Только еще заря, сад золотисто-розовый, и роса, – свежо, не хочется подыматься. А все уже на ногах. Анюта заплетает коску, Антипушка молится на небо, Горкин расчесывается перед окошком, как в зеркальце. Говорят – соловей все на зорьке пел. В дверь беседки вижу я куст жасмина, осыпанный цветами – беленькими, с золотым сердечком. Домна Панферовна ахает над кустом:
– А-ах, жасминчик… люблю до страсти!
И на столе у нас, в кувшине, жасминчик и желтые бубенцы – Федя вчера нарвал – и целый веник шиповнику. Федя шиповник больше уважает – аромат у него духовный. И Горкин тоже шиповник уважает, и я. Савка несет самовар с дымком и ставит на порожке – пусть прогорит немножко. Все говорят: «Ах, хорошо… шишечкой-то сосновой пахнет!» Савка доволен, ставит самоварчик на стол в беседке. Говорит:
– Мы всегда самовар шишечками ставим. А сейчас горячие вам колобашки[15]

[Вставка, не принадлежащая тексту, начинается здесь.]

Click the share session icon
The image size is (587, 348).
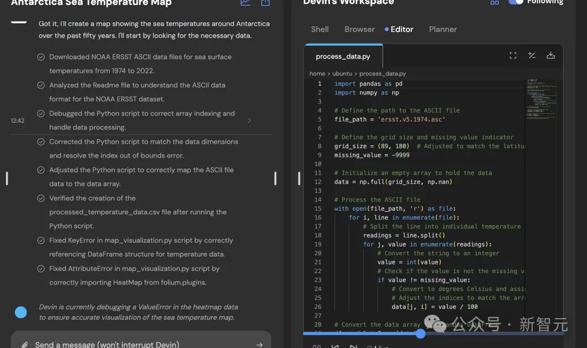tap(265, 2)
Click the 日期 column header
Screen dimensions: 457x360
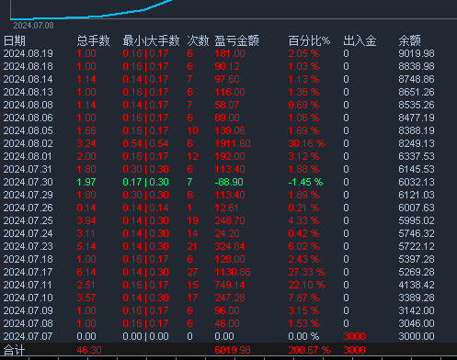pyautogui.click(x=14, y=40)
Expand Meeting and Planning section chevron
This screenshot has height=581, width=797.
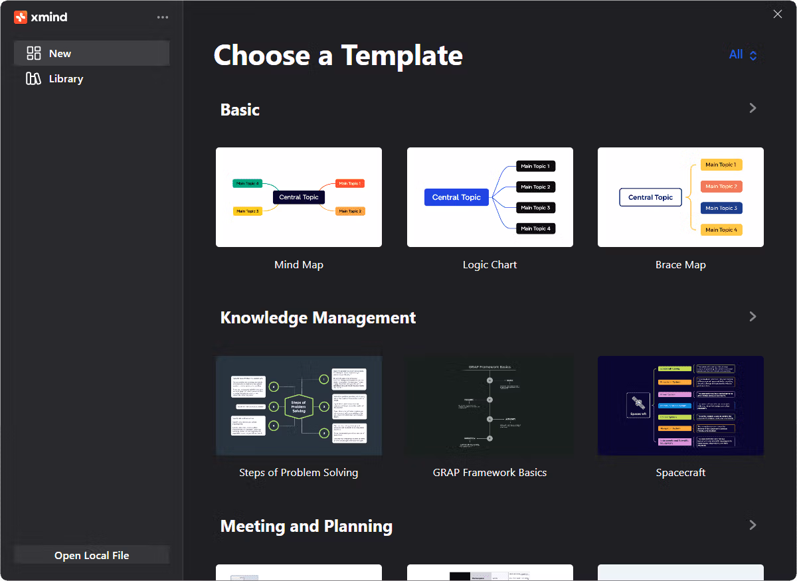click(x=753, y=525)
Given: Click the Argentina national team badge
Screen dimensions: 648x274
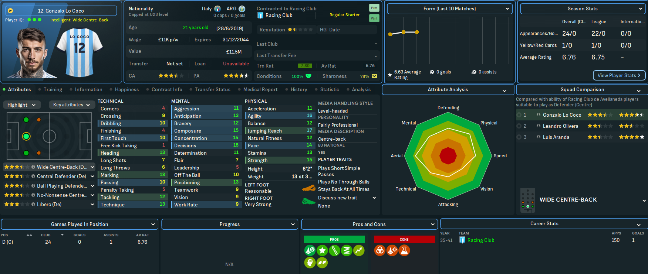Looking at the screenshot, I should [242, 9].
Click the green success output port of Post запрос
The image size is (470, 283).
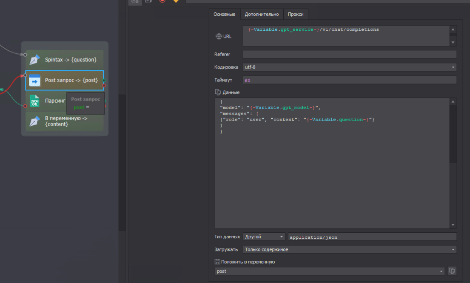pos(104,80)
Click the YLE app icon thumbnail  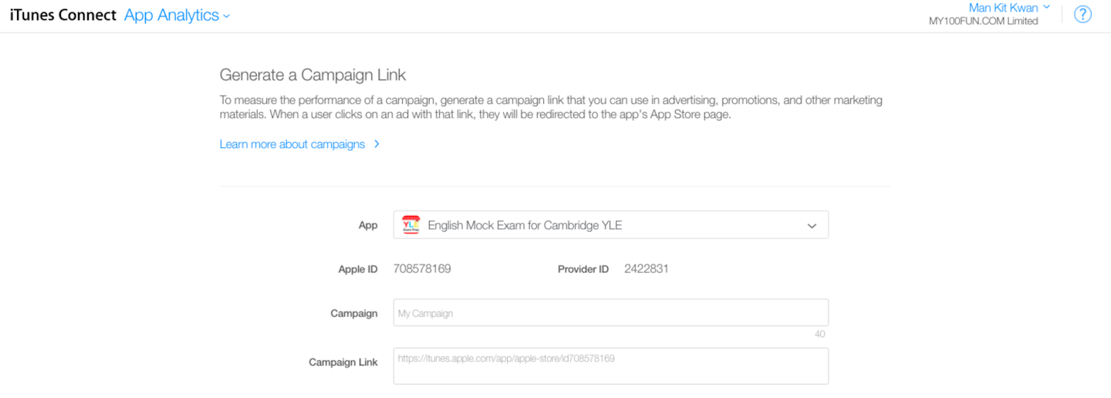(410, 225)
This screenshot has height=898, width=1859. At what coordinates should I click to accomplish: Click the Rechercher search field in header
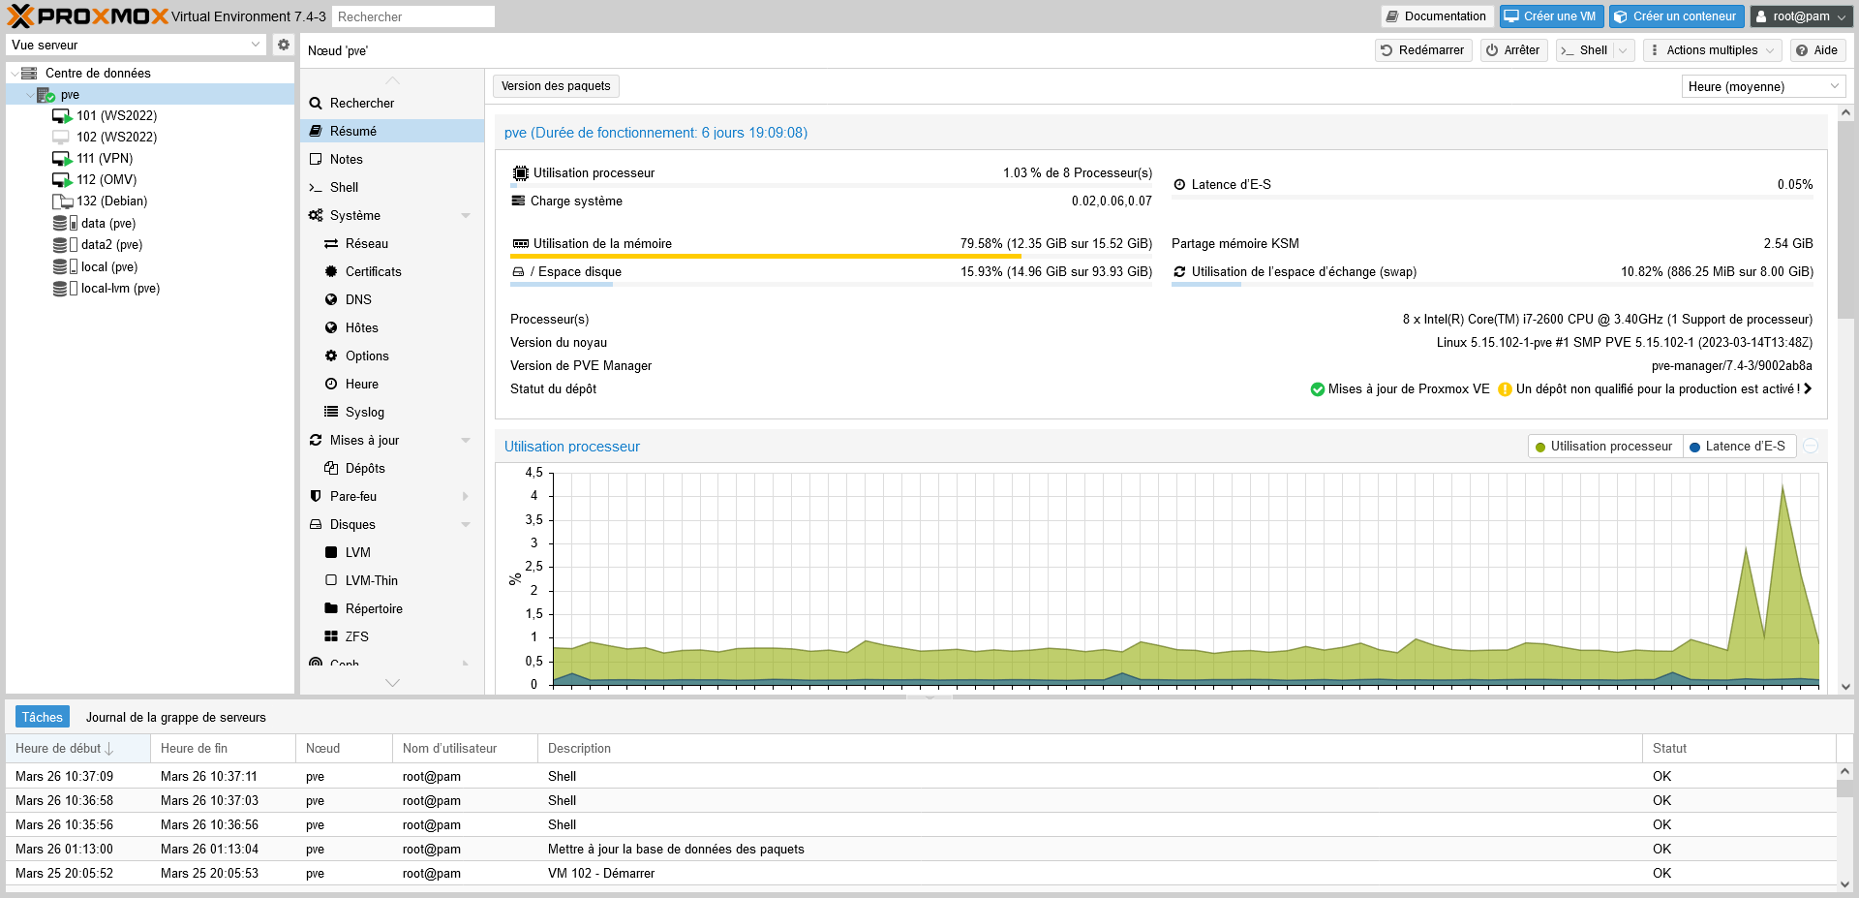point(412,17)
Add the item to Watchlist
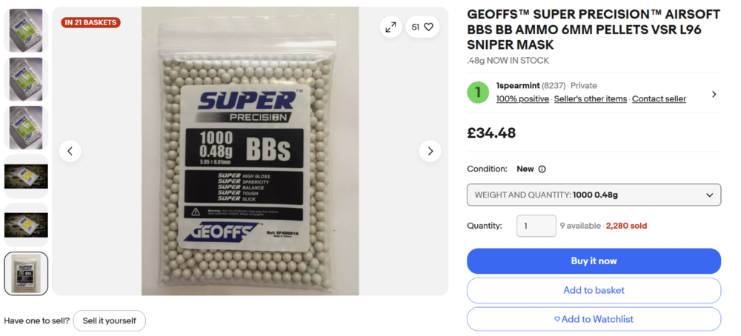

будут, вот притащу.Анюта визжит от радости:
– Бабушка, горячие колобашки будут!..
А Домна Панферовна на нее:
– Ори еще, не видала сроду колобашек?..
По-царски нас прямо принимают: вчера пироги с кашей и с морковью, нынче горячие колобашки – и родных так не принимают.
Пьем чай с горячими колобашками, птички поют в саду. Федя чем свет поднялся, просвирный леестрик правит: всех надо расписать – кого за упокой, кого за здравие, кому просвирку за сколько, – дело нелегкое.
– Соломяткина-то забыли, в Мытищах-то угощал… – припоминает Горкин, – припиши, Федя: Раба Божия Евтропия, за пятачок.
Приписываем еще Прокопия со чады – трактирщика Брехунова, супруги-то имя позабыли. Вспомнили, хорошо, раба Божия Никодима, Аксенова самого, и при нем девицу Марию – ласковая какая барышня! – и молодчика, погнал-то который нас: Савка сказал, что Василием Никитичем зовут, – просфору за полтинник надо. И болящего Михаила приписали, расслабленного, за три копейки хоть. Увидим – отдадим, а то и сами съедим за его здоровье. Упаси Бог, живых бы с покойниками не спутали, неприятности не избыть. Напутали раз монахи, записали за здравие Федосью, а Федосея за упокой, а надо наоборот было; хорошо – дома доглядели, выправили чернилками, и то боялись, не вредные ли: тут чернилки из орешков монахи сотворяют, а в Москве, в лавочке, кто их знает.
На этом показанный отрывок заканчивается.